L’un et l’autre sont à l’œuvre depuis
maintenant plusieurs années. Il ne s’agit pas d’une menace,
d’une hypothèse, d’un risque : c’est une réalité.
Elle a pris corps en Asie du Sud-Est et en Amérique Latine, et se propage
désormais rapidement en Afrique aussi.
La Commission Européenne, artisan de ces politiques, rétorque
que sa politique ne peut être mise en rapport avec la crise alimentaire
actuelle, puisque l’Europe vient seulement de décider d’imposer
les agro-carburants. Ce qu’elle ne précise pas, c’est qu’une
première Directive très semblable a été adoptée
déjà en 2003, sauf que la consommation d’agro-carburants
(la Commission parle de "bio"carburants) n’y était
qu’encouragée, et non imposée, par toute une panoplie
de moyens : subventions, exonérations… Certains Etats Membres
ont d’ailleurs transformé cette recommandation en obligation
sur leur territoire.
A l’époque, la Commission a laissé entendre que l’Europe
pourrait produire elle-même les quantités requises. Il n’est
pourtant pas difficile de faire le calcul : le remplacement d’une
partie donnée de la consommation actuelle et projetée d’agro-carburants
(5,75%, conformément à sa Directive de 2003, 10% suivant la
nouvelle proposition de la Commission), cela se traduit en nombre de tonnes.
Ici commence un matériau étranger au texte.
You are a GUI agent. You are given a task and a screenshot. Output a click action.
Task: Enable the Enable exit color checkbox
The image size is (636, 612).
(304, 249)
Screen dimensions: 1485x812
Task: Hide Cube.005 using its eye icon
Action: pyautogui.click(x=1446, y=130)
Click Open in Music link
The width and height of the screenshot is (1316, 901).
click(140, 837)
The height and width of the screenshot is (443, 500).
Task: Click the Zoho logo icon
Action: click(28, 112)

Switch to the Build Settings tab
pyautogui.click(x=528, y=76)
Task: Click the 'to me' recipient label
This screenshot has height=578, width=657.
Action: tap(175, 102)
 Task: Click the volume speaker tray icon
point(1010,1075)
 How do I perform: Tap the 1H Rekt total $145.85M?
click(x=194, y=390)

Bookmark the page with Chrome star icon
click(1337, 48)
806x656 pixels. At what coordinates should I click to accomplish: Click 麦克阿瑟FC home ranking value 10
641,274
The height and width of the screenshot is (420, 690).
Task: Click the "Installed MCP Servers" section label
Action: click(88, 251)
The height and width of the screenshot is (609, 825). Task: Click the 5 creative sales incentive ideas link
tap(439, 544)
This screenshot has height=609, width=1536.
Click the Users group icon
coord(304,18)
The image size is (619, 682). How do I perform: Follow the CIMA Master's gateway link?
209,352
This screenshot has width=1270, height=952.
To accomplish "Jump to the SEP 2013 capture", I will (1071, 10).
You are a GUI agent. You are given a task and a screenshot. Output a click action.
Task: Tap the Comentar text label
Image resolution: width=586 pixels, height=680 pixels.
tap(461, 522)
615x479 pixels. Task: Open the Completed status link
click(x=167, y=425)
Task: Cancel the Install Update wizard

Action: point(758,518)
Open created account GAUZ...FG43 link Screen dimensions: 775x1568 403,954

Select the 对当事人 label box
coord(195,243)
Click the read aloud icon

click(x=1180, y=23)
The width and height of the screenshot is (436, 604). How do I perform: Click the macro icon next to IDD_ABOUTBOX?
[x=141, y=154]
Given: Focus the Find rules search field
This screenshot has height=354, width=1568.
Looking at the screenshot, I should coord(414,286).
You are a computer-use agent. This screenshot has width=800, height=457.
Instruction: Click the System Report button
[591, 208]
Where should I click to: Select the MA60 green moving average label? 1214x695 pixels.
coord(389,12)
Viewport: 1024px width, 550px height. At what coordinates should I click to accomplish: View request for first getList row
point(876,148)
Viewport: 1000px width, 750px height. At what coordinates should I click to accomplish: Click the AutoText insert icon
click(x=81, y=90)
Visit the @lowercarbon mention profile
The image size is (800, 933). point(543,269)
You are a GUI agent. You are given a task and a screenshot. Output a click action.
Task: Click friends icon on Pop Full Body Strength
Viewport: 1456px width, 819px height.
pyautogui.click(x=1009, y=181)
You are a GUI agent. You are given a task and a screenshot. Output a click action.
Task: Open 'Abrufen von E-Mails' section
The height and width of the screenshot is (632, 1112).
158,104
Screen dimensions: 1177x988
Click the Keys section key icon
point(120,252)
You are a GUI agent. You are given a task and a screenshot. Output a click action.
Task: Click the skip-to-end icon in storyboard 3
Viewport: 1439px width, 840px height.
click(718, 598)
Et ce nombre de tonnes peut se convertir en nombre d’hectares nécessaires
pour les produire. Les surfaces agricoles disponibles en Europe sont connues
également. Le résultat ne laisse place à aucun doute :
l’Europe est incapable de produire les volumes requis.
Etudes erronées ? Absence d’études ? Etudes
ou information fallacieuses ? Aucune des hypothèses n’est
rassurante.
Face à la crise alimentaire actuelle, la Commission soutient que sa
politique ne peut être incriminée puisque seul un petit pourcentage
des terres européennes a été reconverti à la production
d’agro-carburants. Mais le problème n’est pas dans la production
européenne d’agro-carburants ! Le problème est dans
la très forte demande que la demande européenne d’agro-carburants
fait peser sur l’utilisation des terres dans le reste du monde. Il est
dans la réponse de ce qu’on appelle "les marchés"
- en fait : le secteur industriel et en particulier les grandes entreprises
multinationales. Il est dans les effets désastreux de la politique
européenne (et des Etats-Unis), par l’entremise de ces mêmes
entreprises, sur les pays et sociétés du Tiers-Monde et sur
les parties les plus vulnérables de celles-ci.